A Fountain for Each Tribe, a Tree for Each Elder

The numbers were too clean to be nothing, and the old man of Judah said so. Twelve springs for the twelve sons of Jacob. Seventy trees for the seventy who would one day bear the weight of the people with Moses. He spoke it before any such seventy had been chosen, before Moses would ever stand and say he could not carry this people alone, but the elders heard it and did not argue, because the ground had said it first.

So they divided the water. This spring to Reuben, that one to Simeon, the third to Levi, around the whole oasis until every tribe had a fountain of its own. No tribe was sent to drink at another's pool. Reuben would not water where Judah watered. Each house came to its own spring and drank, and the camp that had arrived as one desperate crowd settled into twelve circles of firelight, each beside its own water, all of them inside the same ring of trees.

Why a Spring and Not a Cistern

A man of Issachar asked why the sign was springs and not wells, since a well a man digs and a spring God opens. An elder answered him with his hand on a palm trunk. A cistern holds what was poured into it, he said, and gives back only that, and goes dry. A spring is fed from beneath. It rises on its own and does not stop rising.

A tribe that is righteous, the elder said, is a spring and not a cistern. It does not give back only what was poured into it. It bubbles up from underneath, deed after deed, and the more it gives the more it has. So twelve springs, and not twelve filled jars. The desert had not handed Israel a ration. It had shown them what each tribe could become, water that does not run out because the source is below the ground and not in the jar.

The Heart of the Palm Soars High

That left the trees, and the seventy who were the trees. The man of Issachar looked up at the crowns far over his head and asked why the elders should be palms and not cedars, which are taller, or oaks, which are stronger.

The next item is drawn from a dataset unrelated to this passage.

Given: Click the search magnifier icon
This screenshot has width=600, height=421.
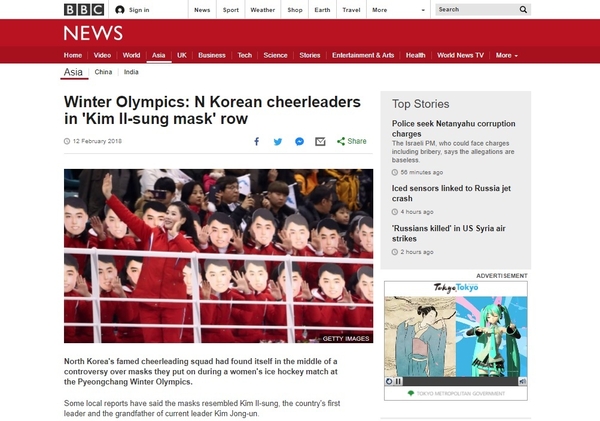Looking at the screenshot, I should click(523, 10).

Because of where its life sits, the elder told him. Cut into most trees and the living part is the wood down near the root, close to the dirt that fed it. But the palm keeps its life up in the crown, a single soft heart tucked high among the branches, guarded on every side like a queen behind her ranks. Lose that heart and the whole tree dies, tall as it is. The palm's life does not lie down in the ground. It rises and rests at the top.

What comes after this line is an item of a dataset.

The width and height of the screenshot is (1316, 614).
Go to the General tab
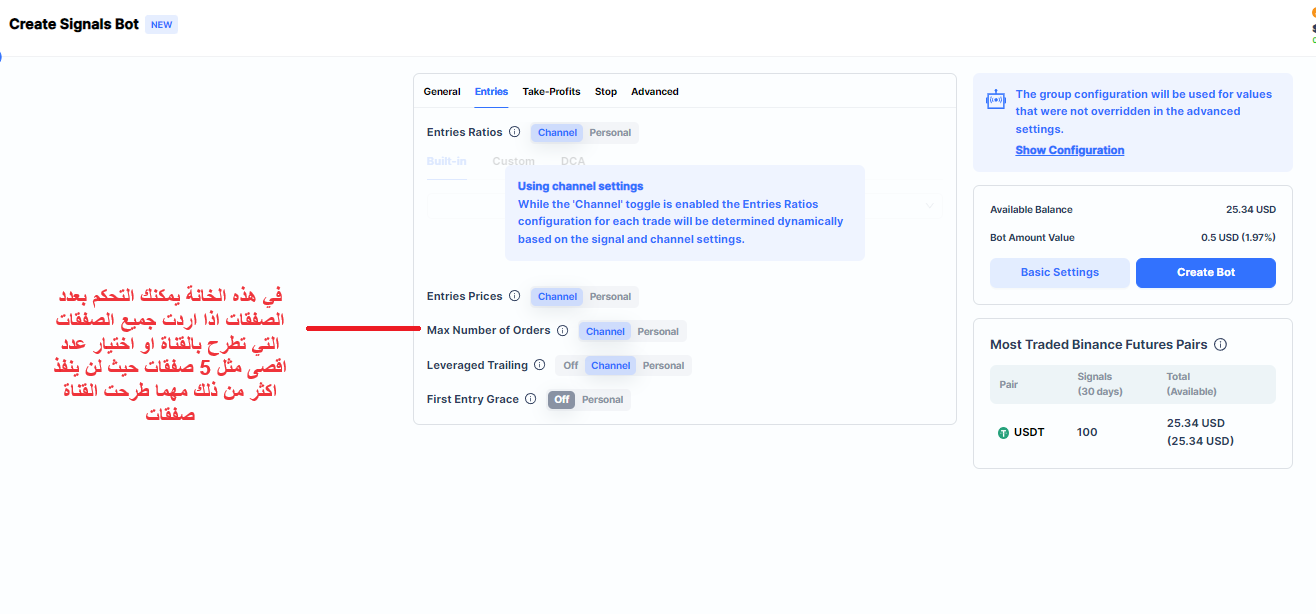point(442,92)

That is the soul of a man who has tasted true piety, the elder said. It learns to look upward. The things of the dust become a child's game to it, and only the beautiful and the high feel like serious work. A leader of Israel must be a palm. His root may be in the earth like every other man's, but his heart must sit up in the light, where the wind moves it and the dirt cannot reach.

The Camp They Left Behind

They stayed at Elim by the water, twelve fountains and seventy palms, and when the cloud lifted and the trumpets called them back into the sand, they went. The springs did not follow them. The trees stayed rooted where they were.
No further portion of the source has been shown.